This article is automatically generated by AI. There may be omissions or inaccurate descriptions in the content. Information sources are X posts, GitHub updates, Current Awareness Portal.

We compile weekly information on new tool development and releases related to Digital Humanities (DH).

Minna de Honkoku Kuzushiji OCR Released

"Minna de Honkoku Kuzushiji OCR" has been newly released by @yuta1984. This is a web-based tool that uses kuzushiji (cursive script) recognition AI to recognize characters from digital images of historical documents and classical texts, supporting transcription work.

The layout recognition function allows adjustment of line positions and reading order, and OCR execution enables confirmation of results in the transcription panel. It supports multiple images and is said to work on smartphones as well.

Recognition processing uses ONNX Web Runtime and is completed within the browser, so image data is not transmitted externally.
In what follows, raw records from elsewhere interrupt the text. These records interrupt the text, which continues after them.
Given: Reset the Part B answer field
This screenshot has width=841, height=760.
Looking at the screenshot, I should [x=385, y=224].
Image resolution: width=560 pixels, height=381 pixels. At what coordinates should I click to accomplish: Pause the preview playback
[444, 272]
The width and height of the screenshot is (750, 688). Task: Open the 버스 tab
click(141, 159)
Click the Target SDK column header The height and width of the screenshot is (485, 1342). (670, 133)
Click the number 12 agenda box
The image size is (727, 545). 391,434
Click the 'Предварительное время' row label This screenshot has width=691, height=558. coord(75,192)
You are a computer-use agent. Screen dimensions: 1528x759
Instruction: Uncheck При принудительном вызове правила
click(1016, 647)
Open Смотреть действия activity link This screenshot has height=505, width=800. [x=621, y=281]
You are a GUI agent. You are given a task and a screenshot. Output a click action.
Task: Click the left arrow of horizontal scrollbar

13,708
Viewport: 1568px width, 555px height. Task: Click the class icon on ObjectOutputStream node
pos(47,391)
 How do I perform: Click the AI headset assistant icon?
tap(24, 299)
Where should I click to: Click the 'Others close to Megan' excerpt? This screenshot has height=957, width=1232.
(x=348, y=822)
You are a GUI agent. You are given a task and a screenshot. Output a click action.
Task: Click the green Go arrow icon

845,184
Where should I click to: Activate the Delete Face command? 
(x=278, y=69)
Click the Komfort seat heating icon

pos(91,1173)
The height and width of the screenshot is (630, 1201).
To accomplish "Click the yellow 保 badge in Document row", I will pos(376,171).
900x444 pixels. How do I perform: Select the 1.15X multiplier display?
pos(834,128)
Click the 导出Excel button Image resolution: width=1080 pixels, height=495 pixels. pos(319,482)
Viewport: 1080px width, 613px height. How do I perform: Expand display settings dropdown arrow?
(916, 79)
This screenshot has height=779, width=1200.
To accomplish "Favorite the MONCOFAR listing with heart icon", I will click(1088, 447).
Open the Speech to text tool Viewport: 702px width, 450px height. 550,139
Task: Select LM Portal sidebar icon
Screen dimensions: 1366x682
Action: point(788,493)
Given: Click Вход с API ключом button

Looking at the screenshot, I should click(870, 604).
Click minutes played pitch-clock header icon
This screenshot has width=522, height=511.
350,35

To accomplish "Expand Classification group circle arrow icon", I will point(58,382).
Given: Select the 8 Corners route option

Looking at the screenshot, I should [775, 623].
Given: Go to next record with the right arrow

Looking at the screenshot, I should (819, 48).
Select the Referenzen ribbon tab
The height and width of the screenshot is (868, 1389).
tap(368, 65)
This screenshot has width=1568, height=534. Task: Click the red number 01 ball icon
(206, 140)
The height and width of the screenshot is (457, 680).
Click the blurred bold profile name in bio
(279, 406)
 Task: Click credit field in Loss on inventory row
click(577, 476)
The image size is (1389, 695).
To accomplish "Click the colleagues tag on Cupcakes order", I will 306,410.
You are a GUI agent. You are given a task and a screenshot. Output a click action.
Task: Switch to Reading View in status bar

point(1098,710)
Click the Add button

Digital Soseki: Complete Full-length Novel TEI Tagged Text Dataset Released

Yoshitaka Hibi has released a text dataset of all 14 full-length novels by Natsume Soseki tagged in TEI (Text Encoding Initiative) format. The 14 works included are "I Am a Cat," "Botchan," "Kusamakura," "Nowaki," "The Miner," "Gubijinso," "Sanshiro," "And Then," "Mon," "Kokoro," "The Wayfarer," "To the Spring Equinox and Beyond," "Michikusa," and "Light and Darkness."

The data is provided under a CC BY-SA license and can be used for research and educational purposes.